Parties respond to debt deal with mix of relief, concern and outrage

The leaders of the two main parties in the coalition government welcomed the agreement as “of historic significance.”

Conservative New Democracy leader Antonis Samaras, whose party is leading in the polls, said the deal safeguarded the country’s solvency and future in Europe while also paving the way for early elections, expected in April. “The decision eliminates the risk of bankruptcy, secures its prospects within Europe, creates the possibility for debt to become sustainable, and opens the road for elections,” Samaras said from Nicosia, where he was on an official visit.

Socialist PASOK chief and former Premier George Papandreou said the deal has “vindicated” the efforts of Greek authorities. “The road now opens for the creation of all the necessary conditions for a new growth effort which the country needs so badly,” Papandreou said. He added that the deal meant “the sacrifices of the Greek people will not will not be in vain but will pay off.”

Greek Communist Party (KKE) leader Aleka Papariga condemned the agreement as bringing the “orderly default of the country and the disorderly default of society,” adding that it was nothing more than a temporary solution for Greece.

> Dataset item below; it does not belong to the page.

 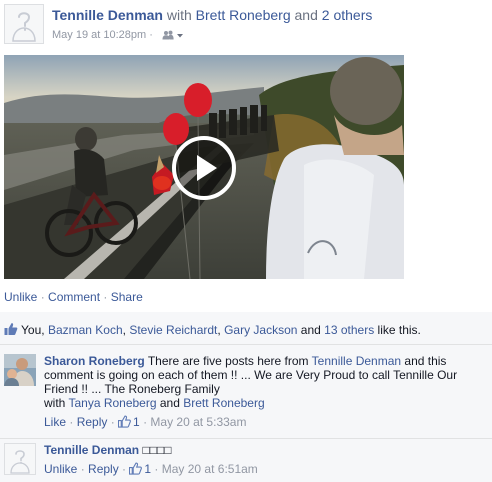 What do you see at coordinates (55, 422) in the screenshot?
I see `comment-like-link: Like` at bounding box center [55, 422].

The right-wing Popular Orthodox Rally (LAOS) party, which left the unity government earlier this month, dismissed the deal as ineffective, with party leader Giorgos Karatzaferis remarking, “We have been internationally humiliated and we will not be able to return to the markets until 2020.”

Alexis Tsipras, head of the Coalition of the Radical Left (SYRIZA), said “it is clear that this agreement exclusively concerns and binds those who signed it,” adding that “it is not signed by the Greek people. It is signed by a government acting in its name that has no legitimacy.”

Fotis Kouvelis, leader of the Democratic Left, said the deal ignored the country’s growth prospects, expressing fears that new austerity measures would be demanded before long.

Dora Bakoyannis, the former conservative foreign minister who heads the centrist Democratic Alliance, was one more upbeat. “Europe, though belatedly, did its duty yesterday,” she said.